List of Subject-Specific Competences
1. Capacity to pose, analyse and solve physical problems, both theoretical and experimental, through the use of numerical, analytical or experimental methods.
2. Capacity to utilise or develop computation systems or programmes for information processing, numerical calculus, simulation of physical processes, or control of experiments.
3. Capacity to identify the essential elements of a complex situation, make necessary approaches and construct simplified models that will describe it in order to understand its behaviour under other conditions.
4. Skill in verifying how well models match reality and in identifying their domain of validity.
5. Skill in applying theoretical knowledge of physics in the undertaking and interpretation of experiments.

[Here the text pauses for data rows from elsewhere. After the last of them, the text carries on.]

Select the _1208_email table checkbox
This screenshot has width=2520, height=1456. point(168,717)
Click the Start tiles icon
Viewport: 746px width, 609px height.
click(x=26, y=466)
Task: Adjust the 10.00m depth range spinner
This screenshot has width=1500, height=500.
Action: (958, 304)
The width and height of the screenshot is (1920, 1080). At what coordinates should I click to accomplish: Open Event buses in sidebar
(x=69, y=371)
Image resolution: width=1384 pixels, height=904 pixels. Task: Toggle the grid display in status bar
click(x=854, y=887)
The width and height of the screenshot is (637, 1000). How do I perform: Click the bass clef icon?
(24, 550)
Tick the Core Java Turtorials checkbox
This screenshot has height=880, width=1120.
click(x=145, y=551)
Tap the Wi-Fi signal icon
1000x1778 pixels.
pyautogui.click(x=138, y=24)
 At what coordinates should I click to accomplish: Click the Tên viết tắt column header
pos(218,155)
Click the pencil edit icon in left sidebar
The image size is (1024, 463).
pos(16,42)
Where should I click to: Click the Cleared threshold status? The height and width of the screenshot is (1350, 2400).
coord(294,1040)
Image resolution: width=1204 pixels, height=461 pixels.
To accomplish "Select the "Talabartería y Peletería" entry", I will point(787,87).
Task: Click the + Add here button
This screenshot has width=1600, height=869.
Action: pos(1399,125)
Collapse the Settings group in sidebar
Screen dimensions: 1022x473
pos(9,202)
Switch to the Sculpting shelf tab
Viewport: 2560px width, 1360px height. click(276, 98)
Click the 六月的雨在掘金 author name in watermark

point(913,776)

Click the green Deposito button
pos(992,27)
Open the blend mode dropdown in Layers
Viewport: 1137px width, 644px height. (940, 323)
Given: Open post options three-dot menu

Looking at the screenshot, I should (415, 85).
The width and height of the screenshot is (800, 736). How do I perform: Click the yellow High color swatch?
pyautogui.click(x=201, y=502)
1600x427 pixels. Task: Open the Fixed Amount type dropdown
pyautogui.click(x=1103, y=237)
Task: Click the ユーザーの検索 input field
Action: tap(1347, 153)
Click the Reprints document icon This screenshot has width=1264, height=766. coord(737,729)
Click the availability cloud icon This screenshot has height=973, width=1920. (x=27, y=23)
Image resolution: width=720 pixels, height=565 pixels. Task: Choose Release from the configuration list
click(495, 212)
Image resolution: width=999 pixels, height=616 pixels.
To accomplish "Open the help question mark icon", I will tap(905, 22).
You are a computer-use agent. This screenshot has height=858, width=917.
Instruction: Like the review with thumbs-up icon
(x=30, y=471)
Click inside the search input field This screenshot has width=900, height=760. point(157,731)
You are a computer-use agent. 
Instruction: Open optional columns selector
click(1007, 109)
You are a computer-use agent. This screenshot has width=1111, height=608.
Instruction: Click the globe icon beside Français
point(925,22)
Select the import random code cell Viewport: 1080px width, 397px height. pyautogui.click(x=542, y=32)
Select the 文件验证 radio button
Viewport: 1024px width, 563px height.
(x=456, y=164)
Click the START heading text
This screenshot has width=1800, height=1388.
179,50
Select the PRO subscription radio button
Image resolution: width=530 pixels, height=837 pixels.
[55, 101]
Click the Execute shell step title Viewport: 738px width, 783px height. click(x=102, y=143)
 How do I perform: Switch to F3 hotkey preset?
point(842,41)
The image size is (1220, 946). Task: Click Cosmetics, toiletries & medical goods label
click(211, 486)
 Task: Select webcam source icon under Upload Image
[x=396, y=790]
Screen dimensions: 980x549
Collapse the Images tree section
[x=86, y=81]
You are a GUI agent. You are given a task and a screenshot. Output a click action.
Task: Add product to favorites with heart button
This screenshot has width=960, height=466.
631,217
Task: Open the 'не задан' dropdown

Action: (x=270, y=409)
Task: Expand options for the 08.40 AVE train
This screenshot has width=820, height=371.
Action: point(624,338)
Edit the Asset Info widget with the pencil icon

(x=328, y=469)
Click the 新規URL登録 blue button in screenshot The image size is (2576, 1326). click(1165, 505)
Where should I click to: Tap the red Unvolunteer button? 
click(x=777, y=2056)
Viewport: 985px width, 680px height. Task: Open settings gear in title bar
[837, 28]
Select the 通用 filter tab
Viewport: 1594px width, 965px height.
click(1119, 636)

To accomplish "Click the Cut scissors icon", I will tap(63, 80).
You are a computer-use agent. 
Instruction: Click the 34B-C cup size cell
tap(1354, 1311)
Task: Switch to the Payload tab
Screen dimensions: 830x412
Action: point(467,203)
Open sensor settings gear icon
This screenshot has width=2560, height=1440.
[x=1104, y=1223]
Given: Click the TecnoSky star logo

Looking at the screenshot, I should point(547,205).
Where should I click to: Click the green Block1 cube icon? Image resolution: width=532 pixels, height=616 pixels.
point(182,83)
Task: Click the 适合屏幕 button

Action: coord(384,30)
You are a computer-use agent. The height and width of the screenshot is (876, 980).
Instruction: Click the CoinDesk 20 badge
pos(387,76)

6. Capacity to demonstrate a thorough comprehension of the fundamental concepts and principles of classical and modern physics.
7. Capacity to describe and explain natural phenomena and technological processes in terms of physical concepts, theories and principles.
8. Skill in constructing and developing valid argumentations, identifying hypotheses and conclusions.
9. Capacity to summarise particular solutions, extending them to general principles, laws or theories.
10. Capacity to develop a clear perception of how apparently diverse situations present analogies making it possible to apply known solutions to new problems.
11. Skill in estimating the order of magnitude of measurable quantities to interpret diverse phenomena.
12. Capacity to demonstrate experimental skills and use of appropriate working methods in the laboratory.
13. Capacity to participate in professional activities related to high technology both in the laboratory and in industry.
14. Capacity to participate in advising and drawing up science and technology proposals in subjects of national economic and/or social impact.
15. Capacity to act with professional ethics and responsibility, manifesting social commitment to solidarity and justice, as well as respect for nature and the environment.
16. Capacity to demonstrate the work habits required in the profession, such as teamwork, scientific rigour, independent learning and perseverance.
17. Skill in researching, interpreting and using scientific information.
18. Skill in communicating scientific concepts and results, both orally and in writing, to peers or as a teacher, writer or speaker.
19. Ability to participate in the preparation and development of physics or interdisciplinary research projects.
20. Capacity to demonstrate willingness to confront new problems in other fields, using specific skills and knowledge.
21. Knowledge and understanding of the conceptual development of physics in historical and epistemological terms.
22. Knowledge of relevant aspects of the process of teaching and learning physics, showing a willingness to collaborate in educating scientists.